Alphabet Inc The top tax official of ‘told UK authorities that the new UK tax – commonly known as the “Google Tax” – would not apply to the internet business, a report from Bloomberg. The tax – the tax on embezzled profits – was lifted last year amid growing fears that Alphabet and other tech companies were using loopholes. transfer the profits to offshore tax havens.
“Google Tax” does not apply to us
Thus, to discourage transfers to offshore tax havens, the British authorities have introduced this so-called “Google tax”, which allows the government. impose a 25% tax on any profits that it considers to have been inappropriately moved out of the United States. The standard UK corporate tax rate is 20%.
However, Alphabet’s vice president of finance – Tom Hutchinson – speaking to a parliamentary committee, which is investigating Google’s £ 130million ($ 188million) settlement with UK tax authorities, said that the new tax did not apply to past corporate profits.
“Because of our deal with HMRC, we are paying the right amount of tax, so we don’t have to pay anything else,” the executive said.
Alphabet Inc used tactics such as “Double Irish” and “Dutch Sandwich” to shift profits to a Bermuda subsidiary, Bloomberg reported in 2010. But, in Thursday’s hearings, the executive said that such strategies had no effect on corporate tax paid in UK. The Bermuda profit shift was designed to cut taxes in the United States, the executive said.

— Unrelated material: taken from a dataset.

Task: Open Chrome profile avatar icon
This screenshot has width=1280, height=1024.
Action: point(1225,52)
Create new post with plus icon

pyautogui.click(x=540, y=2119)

“Under the rules in the United States, this structure makes sense,” he said. “I don’t think it’s an aggressive structure. Hutchinson said his duty was to manage the tax affairs of his business effectively, and Alphabet paid 19% worldwide tax, “a reasonable amount of tax payable.”
Alphabet executive does not know his salary
Alphabet Inc executives have been accused of being unfamiliar with reality after one of the company’s top UK executives failed to tell MPs his salary. Matt Brittin appeared before the public accounts committee on Thursday to be questioned about the £ 130million in back taxes the company agreed to pay last month.

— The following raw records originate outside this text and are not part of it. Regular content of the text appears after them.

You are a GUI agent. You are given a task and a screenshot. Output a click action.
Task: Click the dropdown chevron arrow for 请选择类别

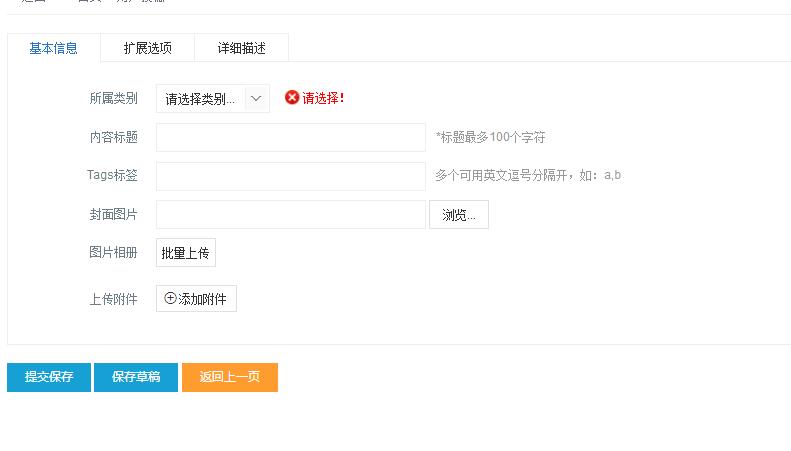pos(256,99)
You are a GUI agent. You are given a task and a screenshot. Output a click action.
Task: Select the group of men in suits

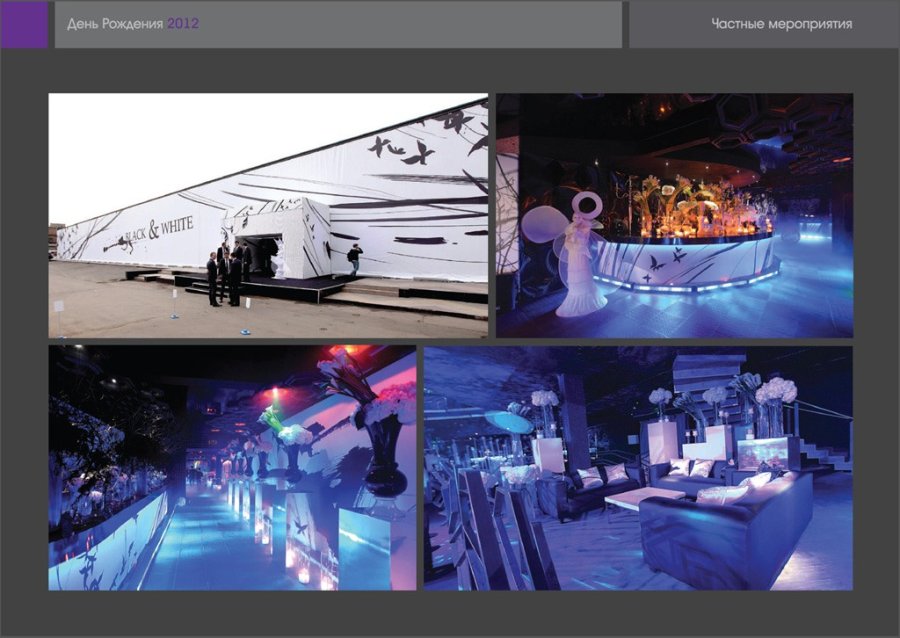227,272
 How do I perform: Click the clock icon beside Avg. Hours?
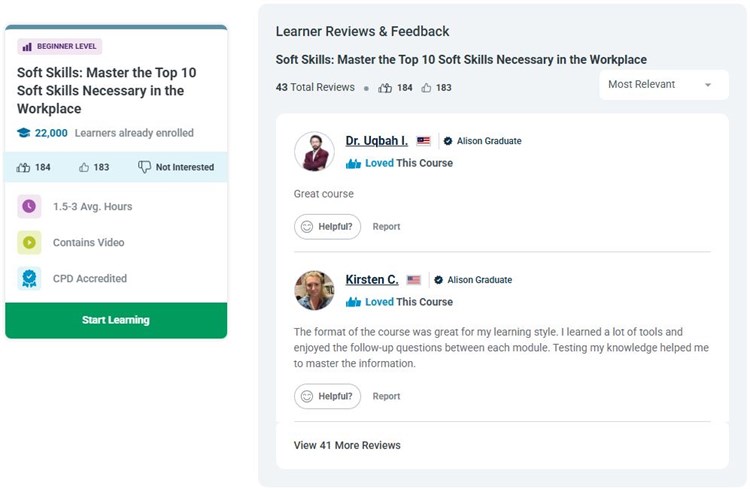tap(29, 207)
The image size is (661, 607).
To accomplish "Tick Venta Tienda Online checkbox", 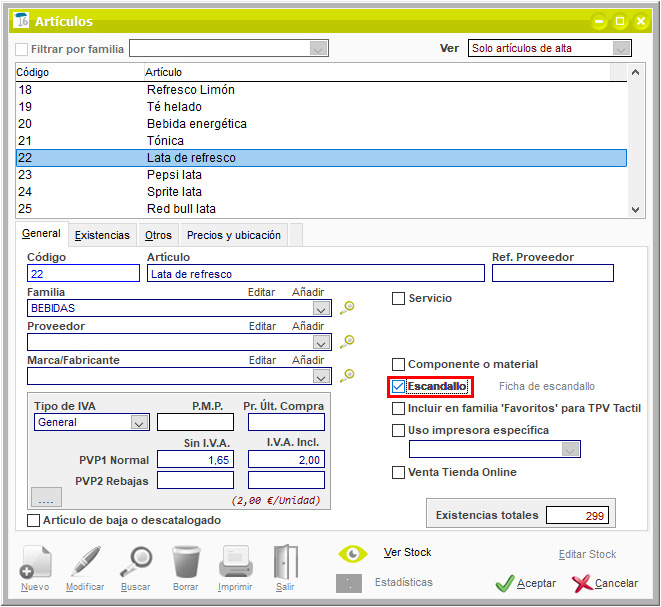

Brittin said that the company paid 20% UK tax, and not the 3% that was reported in the media. However, he was unable to say which number the company paid 20% tax on. Then Meg Hillier – chair of the committee – asked for salary figures to find out the gap between senior managers and ordinary citizens.
But, to their surprise, Brittin said he didn’t know his exact salary. “Don’t you know what you get paid, Mr. Brittin?” She laughs.